**Work to complete**
Rewrite the items from the line that has "Task: Tap the oval labelled 何女士" through the line that has "Action: [x=281, y=283]", putting "frame" wherever "box" appears and keeping everything else the same.

**Items**
┌────────

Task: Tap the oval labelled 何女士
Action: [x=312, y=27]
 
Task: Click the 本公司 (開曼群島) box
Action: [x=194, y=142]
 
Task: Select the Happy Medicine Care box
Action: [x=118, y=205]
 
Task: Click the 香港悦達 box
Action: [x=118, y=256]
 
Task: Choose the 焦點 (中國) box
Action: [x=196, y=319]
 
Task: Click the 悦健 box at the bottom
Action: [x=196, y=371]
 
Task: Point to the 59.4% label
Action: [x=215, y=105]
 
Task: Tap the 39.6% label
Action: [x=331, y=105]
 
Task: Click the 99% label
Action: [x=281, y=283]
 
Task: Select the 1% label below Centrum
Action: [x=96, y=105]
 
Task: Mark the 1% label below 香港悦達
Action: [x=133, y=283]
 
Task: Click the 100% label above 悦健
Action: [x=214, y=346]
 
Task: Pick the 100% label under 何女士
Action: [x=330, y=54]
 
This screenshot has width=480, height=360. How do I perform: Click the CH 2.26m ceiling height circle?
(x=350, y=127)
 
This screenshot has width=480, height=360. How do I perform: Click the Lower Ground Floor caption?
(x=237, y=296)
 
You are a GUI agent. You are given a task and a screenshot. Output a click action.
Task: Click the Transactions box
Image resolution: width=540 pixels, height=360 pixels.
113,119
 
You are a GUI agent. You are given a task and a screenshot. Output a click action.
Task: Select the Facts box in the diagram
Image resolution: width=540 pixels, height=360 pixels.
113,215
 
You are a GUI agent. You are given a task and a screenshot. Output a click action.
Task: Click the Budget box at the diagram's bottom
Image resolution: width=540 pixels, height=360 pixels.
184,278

└────────
┌────────

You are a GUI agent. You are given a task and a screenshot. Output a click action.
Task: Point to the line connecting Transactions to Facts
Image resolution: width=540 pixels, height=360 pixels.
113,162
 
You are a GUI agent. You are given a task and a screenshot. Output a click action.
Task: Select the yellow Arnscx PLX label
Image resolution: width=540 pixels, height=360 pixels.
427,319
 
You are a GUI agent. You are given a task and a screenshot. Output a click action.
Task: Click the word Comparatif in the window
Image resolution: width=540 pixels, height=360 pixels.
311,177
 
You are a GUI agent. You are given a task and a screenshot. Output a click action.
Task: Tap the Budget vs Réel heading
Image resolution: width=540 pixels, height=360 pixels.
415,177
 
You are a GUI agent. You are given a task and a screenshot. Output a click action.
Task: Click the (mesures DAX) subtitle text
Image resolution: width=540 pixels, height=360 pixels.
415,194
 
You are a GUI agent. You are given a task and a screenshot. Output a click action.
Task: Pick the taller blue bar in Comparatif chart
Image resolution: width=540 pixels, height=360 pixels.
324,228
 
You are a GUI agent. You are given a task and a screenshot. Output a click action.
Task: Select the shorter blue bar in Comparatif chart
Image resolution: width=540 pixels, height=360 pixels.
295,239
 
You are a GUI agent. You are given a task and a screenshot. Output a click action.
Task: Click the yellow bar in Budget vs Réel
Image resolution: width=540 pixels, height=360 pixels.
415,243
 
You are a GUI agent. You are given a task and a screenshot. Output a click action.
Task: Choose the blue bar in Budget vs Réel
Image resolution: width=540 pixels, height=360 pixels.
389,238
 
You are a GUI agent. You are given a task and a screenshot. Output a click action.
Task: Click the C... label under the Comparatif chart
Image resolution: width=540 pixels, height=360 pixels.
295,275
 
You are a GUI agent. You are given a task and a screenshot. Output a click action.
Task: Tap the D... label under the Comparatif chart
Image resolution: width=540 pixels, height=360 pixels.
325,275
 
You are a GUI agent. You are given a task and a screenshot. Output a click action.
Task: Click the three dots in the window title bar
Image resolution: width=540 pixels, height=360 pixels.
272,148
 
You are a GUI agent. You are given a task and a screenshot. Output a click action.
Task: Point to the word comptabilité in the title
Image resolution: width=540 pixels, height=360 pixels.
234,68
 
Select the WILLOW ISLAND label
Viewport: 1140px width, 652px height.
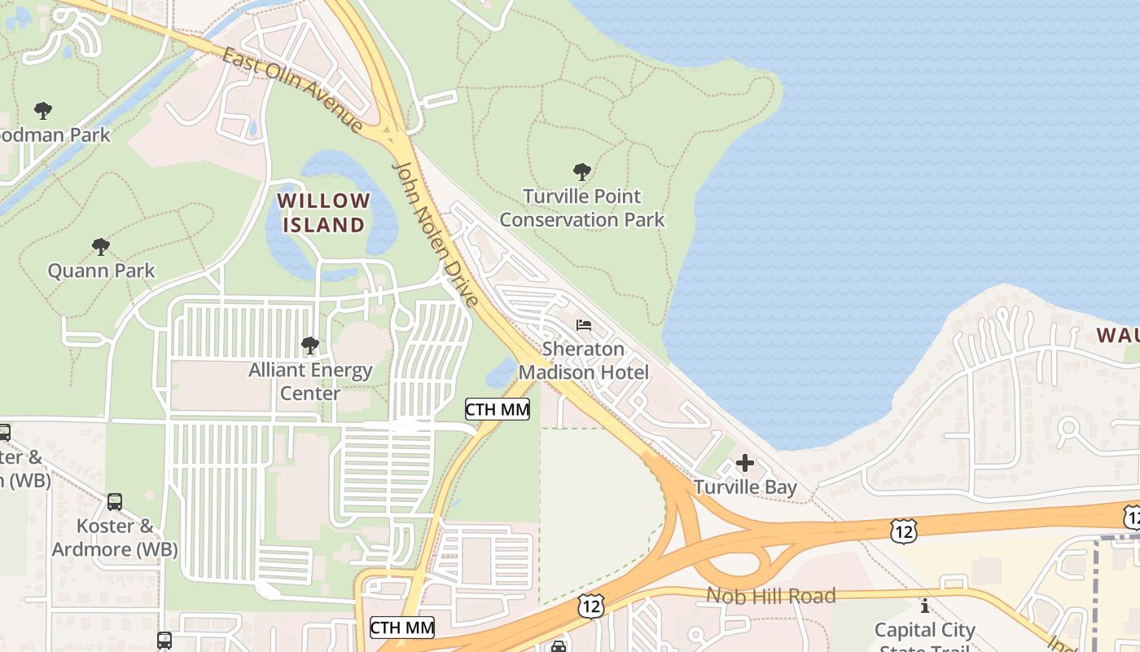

└────────
┌────────

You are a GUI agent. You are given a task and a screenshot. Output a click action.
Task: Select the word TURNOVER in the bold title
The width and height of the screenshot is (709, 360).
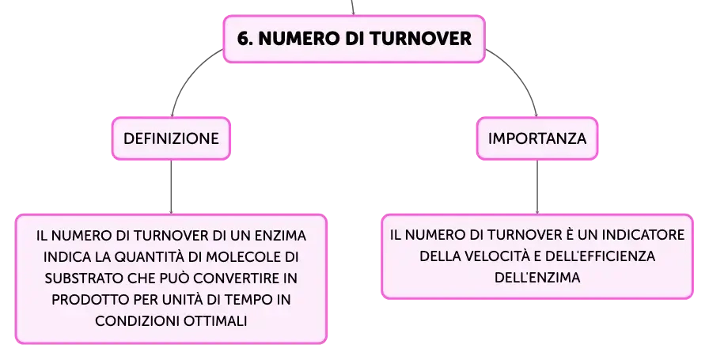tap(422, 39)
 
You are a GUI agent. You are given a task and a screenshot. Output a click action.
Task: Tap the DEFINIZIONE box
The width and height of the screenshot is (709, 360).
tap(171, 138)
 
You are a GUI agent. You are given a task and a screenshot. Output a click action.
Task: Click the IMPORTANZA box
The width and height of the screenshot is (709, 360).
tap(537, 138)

└────────

**Reply to the task**
Task: Tap the oval labelled 何女士
Action: [x=312, y=27]
 
Task: Click the 本公司 (開曼群島) frame
Action: [x=194, y=142]
 
Task: Select the Happy Medicine Care frame
Action: [x=118, y=205]
 
Task: Click the 香港悦達 frame
Action: [x=118, y=256]
 
Task: Choose the 焦點 (中國) frame
Action: [x=196, y=319]
 
Task: Click the 悦健 frame at the bottom
Action: [x=196, y=371]
 
Task: Point to the 59.4% label
Action: [x=215, y=105]
 
Task: Tap the 39.6% label
Action: [x=331, y=105]
 
Task: Click the 99% label
Action: [x=281, y=283]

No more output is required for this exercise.